Bank Indonesia Turunkan Suku Bunga Acuan 25 Basis Poin
Bank Indonesia (BI) kembali melonggarkan kebijakan moneternya setelah mencermati kondisi ekonomi global dan domestik dalam beberapa bulan terakhir. Kini ruang penurunan suku bunga semakin sempit.
“Rapat Dewan Gubernur Bank Indonesia pada tanggal 17-18 Februari 2021, memutuskan untuk menurunkan BI 7-Day Reverse Repo Rate sebesar 25 basis poin menjadi 3,5%; suku bunga Deposit Facility juga turun 25 basis poin menjadi sebesar 2,75%, demikian juga suku bunga Lending Facility turun 25 basis poin menjadi sebesar 4,25%,” ujar Gubernur Bank Indonesia Perry Warjiyo, saat konferensi pers, Kamis (18/2).
Ini merupakan level terendah baru suku bunga kebijakan Bank Indonesia semenjak bank sentral Indonesia ini menggunakan ketiga suku bunga tersebut sebagai acuan kebijakan moneternya pada pada 19 Agustus 2016.
Sebelumnya, pada RDG Desember 2020 dan Januari 2021 lalu, Bank Indonesia mempertahankan suku bunga acuan pada posisi masing-masing 3,75%; 3% dan 4,50%.
Perry mengatakan keputusan untuk menurunkan suku bunga acuan pada RDG Februari ini konsisten dengan perkiraan inflasi yang tetap rendah dan stabilitas nilai tukar rupiah yang terjaga, serta sebagai langkah lanjutan untuk mendorong momentum pemulihan ekonomi nasional.
RDG Bank Indonesai memperkirakan perekonomian global diperkirakan semakin membaik sejalan dengan implementasi vaksinasi Covid-19 di banyak negara serta berlanjutnya stimulus kebijakan fiskal dan moneter. Pemulihan ekonomi global yang lebih tinggi di negara maju ditopang terutama oleh Amerika Serikat (AS), sedangkan di negara berkembang didorong oleh perbaikan ekonomi Tiongkok dan India. Pertumbuhan ekonomi global pada 2021 diprakirakan mencapai 5,1%, lebih tinggi dari prakiraan sebelumnya sebesar 5,0%.
Bank Indonesia memperkirakan pertumbuhan ekonomi Indonesia pada kisaran 4,3%-5,3%, lebih rendah dari perkiraan sebelumnya pada kisaran 4,8%-5,8% sejalan dengan realisasi pertumbuhan ekonomi pada triwulan IV-2020.

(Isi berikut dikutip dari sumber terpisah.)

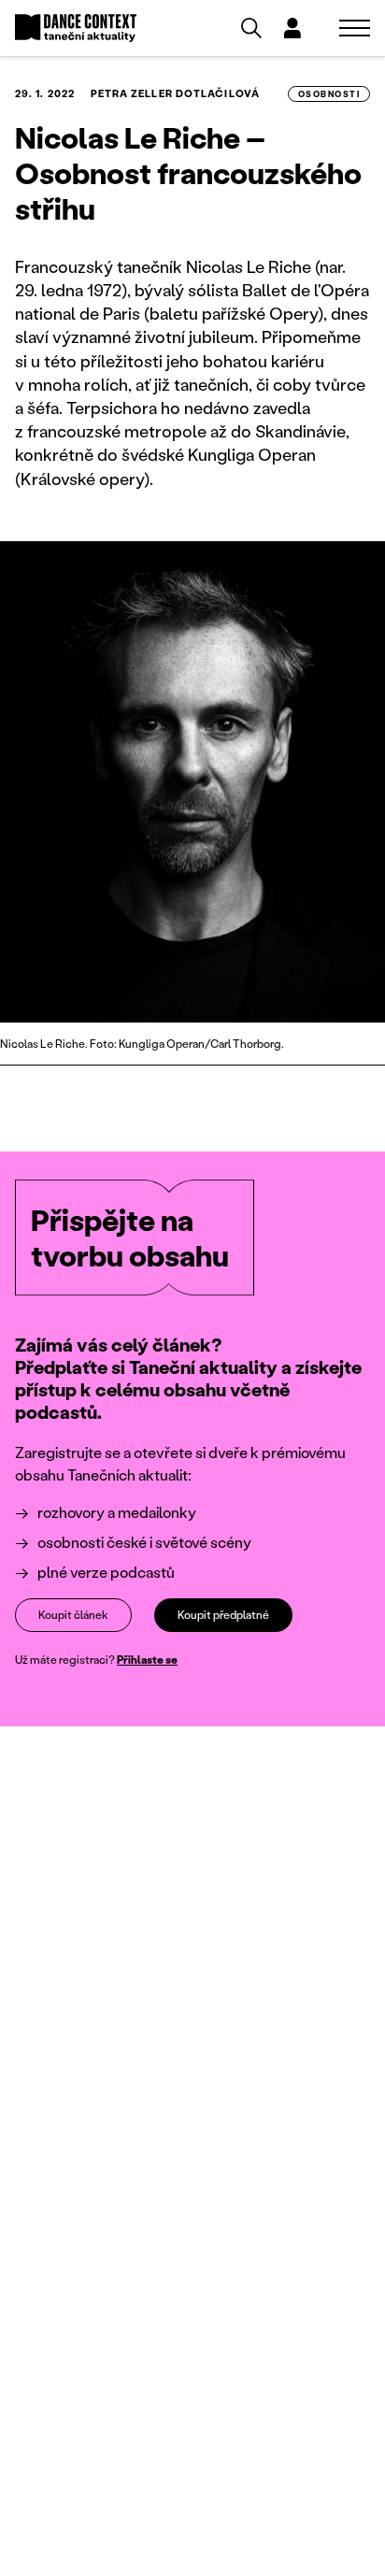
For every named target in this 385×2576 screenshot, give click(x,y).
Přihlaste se (147, 1660)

Perry mengatakan dengan penurunan suku bunga acuan pada RDG 17-18 Februari ini, ruang untuk kembali menurunkan suku bunga semakin sempit. Tetapi opsi lain untuk mendorong pemulihan ekonomi masih tersedia.

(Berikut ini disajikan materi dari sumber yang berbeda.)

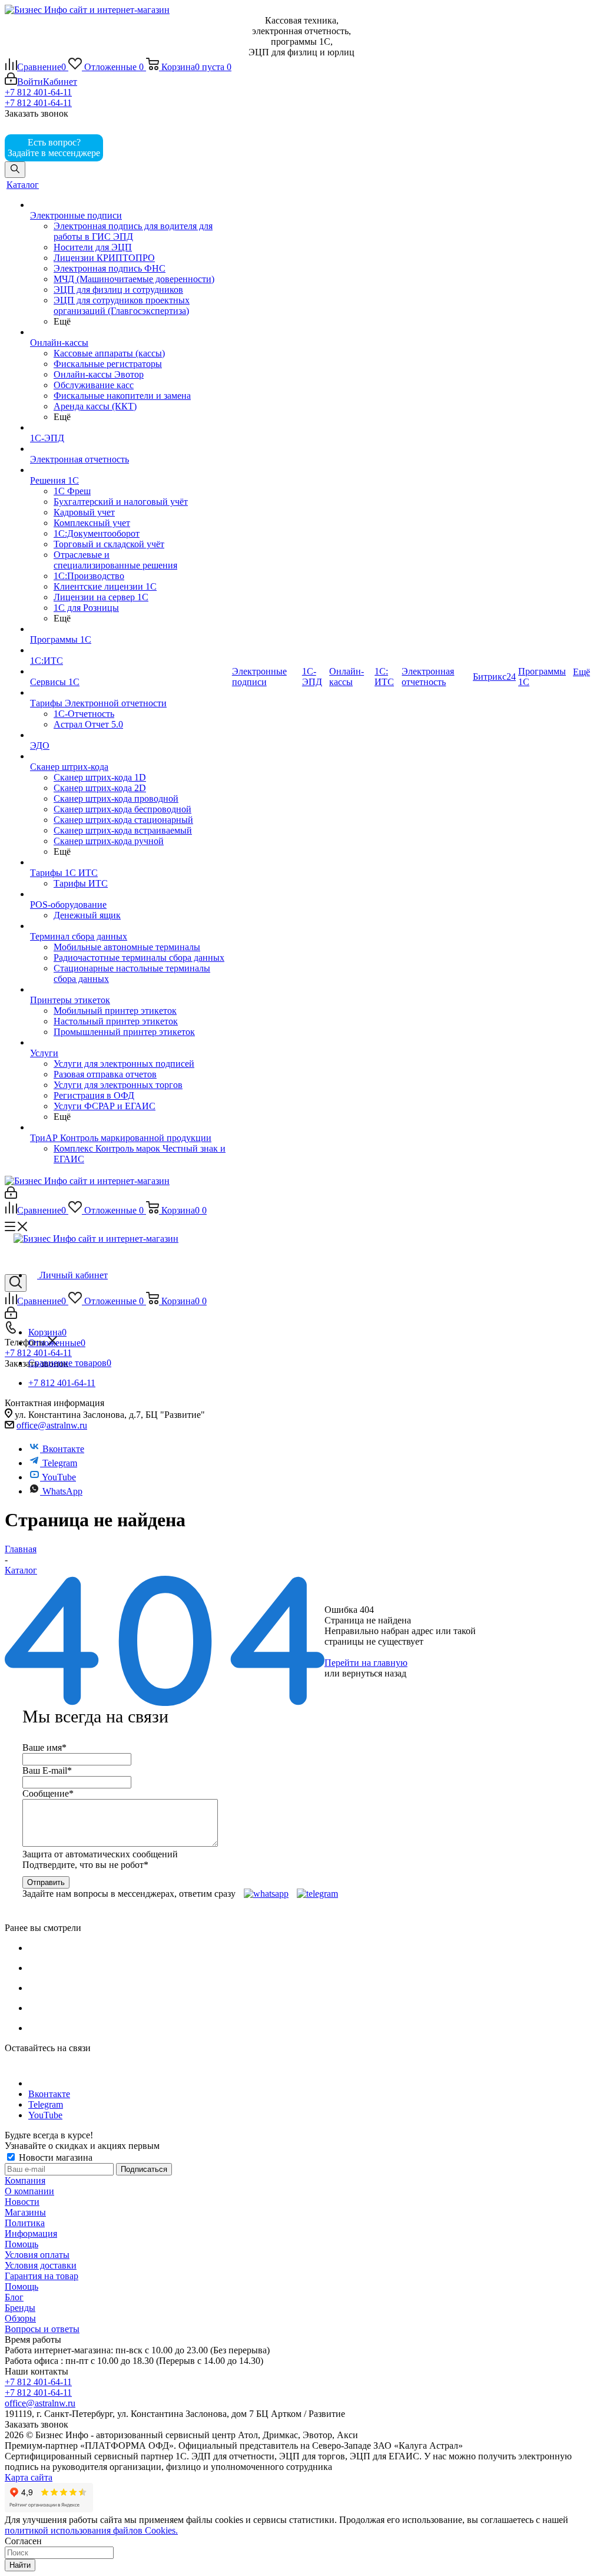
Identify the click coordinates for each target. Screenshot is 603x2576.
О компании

“Pilihan lainnya apa? Yaitu dengan quantitative easing, dengan pelonggaran kebijakan makro prudential, dengan nilai tukar yang stabil dan terutama juga dengan digitalisasi sistem pembayaran untuk ekonomi keuangan digital yang berkembang sangat cepat. Ini akan bisa mendorong pemulihan ekonomi nasional khususnya dari sektor ritel dan UMKM,” ujar Perry.